業界特有の部分もあるのだろうが、男社会で女がやっていくためには、男と全く同じことをしなければならないということなのだろう(ちょっと誇張し過ぎているような気もするが)。今は、男も職場で煙草を吸わない(吸えない?)し、麻雀や酒も、昔ほど付き合いは濃くない。性差を認識した職場環境の変化以上に、もっぱら男から「男っぽさ」が失われてきた歴史の積み重ねが、現代なのだと思う。(もっとも、それが悪いとは全然思わない。この映画のような職場環境は、男の自分もご免だ。)
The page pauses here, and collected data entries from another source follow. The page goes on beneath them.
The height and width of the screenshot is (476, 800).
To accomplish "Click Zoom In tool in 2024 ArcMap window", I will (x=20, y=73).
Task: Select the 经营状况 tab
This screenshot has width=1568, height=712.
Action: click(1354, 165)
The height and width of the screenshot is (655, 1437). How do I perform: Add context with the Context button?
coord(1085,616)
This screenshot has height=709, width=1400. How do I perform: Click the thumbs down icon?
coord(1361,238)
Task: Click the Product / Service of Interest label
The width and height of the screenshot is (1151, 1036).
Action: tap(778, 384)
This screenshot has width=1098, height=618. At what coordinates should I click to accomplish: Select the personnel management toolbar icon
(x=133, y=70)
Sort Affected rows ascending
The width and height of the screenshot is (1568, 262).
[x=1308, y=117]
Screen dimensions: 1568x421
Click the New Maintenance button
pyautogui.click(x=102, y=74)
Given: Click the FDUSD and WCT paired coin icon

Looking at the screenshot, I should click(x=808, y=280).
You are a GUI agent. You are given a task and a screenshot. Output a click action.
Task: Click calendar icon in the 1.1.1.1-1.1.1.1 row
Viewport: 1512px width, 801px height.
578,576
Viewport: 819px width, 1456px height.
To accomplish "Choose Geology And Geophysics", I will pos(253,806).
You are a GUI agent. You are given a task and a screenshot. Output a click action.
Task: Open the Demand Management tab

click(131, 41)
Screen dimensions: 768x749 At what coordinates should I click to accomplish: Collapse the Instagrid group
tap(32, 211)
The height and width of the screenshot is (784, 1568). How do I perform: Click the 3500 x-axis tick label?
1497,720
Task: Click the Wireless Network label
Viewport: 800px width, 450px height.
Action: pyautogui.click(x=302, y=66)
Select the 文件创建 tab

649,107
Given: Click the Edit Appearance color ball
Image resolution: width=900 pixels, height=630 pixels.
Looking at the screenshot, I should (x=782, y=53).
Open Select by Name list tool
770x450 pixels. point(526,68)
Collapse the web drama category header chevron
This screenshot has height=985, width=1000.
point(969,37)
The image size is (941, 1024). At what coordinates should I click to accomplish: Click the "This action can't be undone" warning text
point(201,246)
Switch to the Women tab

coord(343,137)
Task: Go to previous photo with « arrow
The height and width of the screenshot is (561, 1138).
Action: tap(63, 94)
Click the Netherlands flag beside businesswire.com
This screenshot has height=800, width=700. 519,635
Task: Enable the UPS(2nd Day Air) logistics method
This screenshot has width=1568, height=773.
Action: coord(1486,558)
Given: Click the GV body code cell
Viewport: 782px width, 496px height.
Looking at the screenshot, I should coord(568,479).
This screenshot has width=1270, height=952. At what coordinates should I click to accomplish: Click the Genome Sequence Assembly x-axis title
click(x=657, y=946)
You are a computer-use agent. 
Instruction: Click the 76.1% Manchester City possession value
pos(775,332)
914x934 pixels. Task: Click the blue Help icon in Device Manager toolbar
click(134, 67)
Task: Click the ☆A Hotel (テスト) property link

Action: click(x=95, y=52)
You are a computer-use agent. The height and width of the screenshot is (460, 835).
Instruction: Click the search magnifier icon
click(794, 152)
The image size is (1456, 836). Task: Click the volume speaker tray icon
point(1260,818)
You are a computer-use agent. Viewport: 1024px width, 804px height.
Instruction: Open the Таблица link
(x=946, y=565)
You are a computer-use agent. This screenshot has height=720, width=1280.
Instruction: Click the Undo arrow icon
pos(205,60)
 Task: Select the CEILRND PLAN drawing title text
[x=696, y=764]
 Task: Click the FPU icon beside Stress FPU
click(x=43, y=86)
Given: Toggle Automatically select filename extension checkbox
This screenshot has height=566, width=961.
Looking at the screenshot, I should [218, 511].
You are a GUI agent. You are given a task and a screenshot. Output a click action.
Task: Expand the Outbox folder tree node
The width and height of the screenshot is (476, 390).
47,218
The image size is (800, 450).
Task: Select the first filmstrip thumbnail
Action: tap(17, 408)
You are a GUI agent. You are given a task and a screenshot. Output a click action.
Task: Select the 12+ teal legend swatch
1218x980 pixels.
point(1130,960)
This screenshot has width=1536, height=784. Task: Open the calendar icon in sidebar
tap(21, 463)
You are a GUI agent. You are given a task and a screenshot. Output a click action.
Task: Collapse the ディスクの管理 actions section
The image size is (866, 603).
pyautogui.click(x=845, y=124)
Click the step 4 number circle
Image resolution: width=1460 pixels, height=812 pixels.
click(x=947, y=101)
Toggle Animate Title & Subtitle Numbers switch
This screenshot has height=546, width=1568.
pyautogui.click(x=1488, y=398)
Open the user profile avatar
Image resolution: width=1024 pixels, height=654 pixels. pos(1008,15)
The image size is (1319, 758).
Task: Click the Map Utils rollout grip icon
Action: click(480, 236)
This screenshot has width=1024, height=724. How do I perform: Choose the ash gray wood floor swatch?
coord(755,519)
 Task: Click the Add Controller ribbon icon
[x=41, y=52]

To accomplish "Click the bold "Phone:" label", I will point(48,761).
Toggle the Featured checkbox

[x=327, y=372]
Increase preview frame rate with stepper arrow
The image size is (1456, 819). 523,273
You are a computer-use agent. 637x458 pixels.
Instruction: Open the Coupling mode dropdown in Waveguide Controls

それはともかく、この映画は司葉子のクール・ビューティー満載なのが魅力。典型的なハウスワイフで、仕事といえば刺繍の内職か、本屋の売り子しかできなかった『妻という名の女たち』とは正反対の女性像。どちらの司葉子も好きだが、この映画での「男っぷり」、それ故の美しさは、この時この年齢での司葉子でしか演じられなかっただろう。
鈴木英夫の映像は、シネスコサイズの画面をうまく利用した作り込み。司葉子のアパートの部屋のデザインなどもユニークで素敵であった。
当時の銀座界隈の景色がリアルに残されているのも嬉しい。
宝田明がライバルの広告代理店の営業マン。司葉子と関係を持つが、デザイナーの引き抜きがバレて、振られてしまう。
そのデザイナ−に浜村純。蝶ネクタイ姿が全く似合わないミスキャストが、逆に面白かった。
水野久美は、男に金を貢いだあげくに騙され、自殺してしまう薄幸な女役。無理して男と対立して生きていく、司葉子ら他の女性社員との対比として描かれているが、ちょっと設定に無理があると思った。
他に、西村晃山崎努、森光子、児玉清(またも女のヒモみたいな軟弱役)など、魅力ある脇役陣。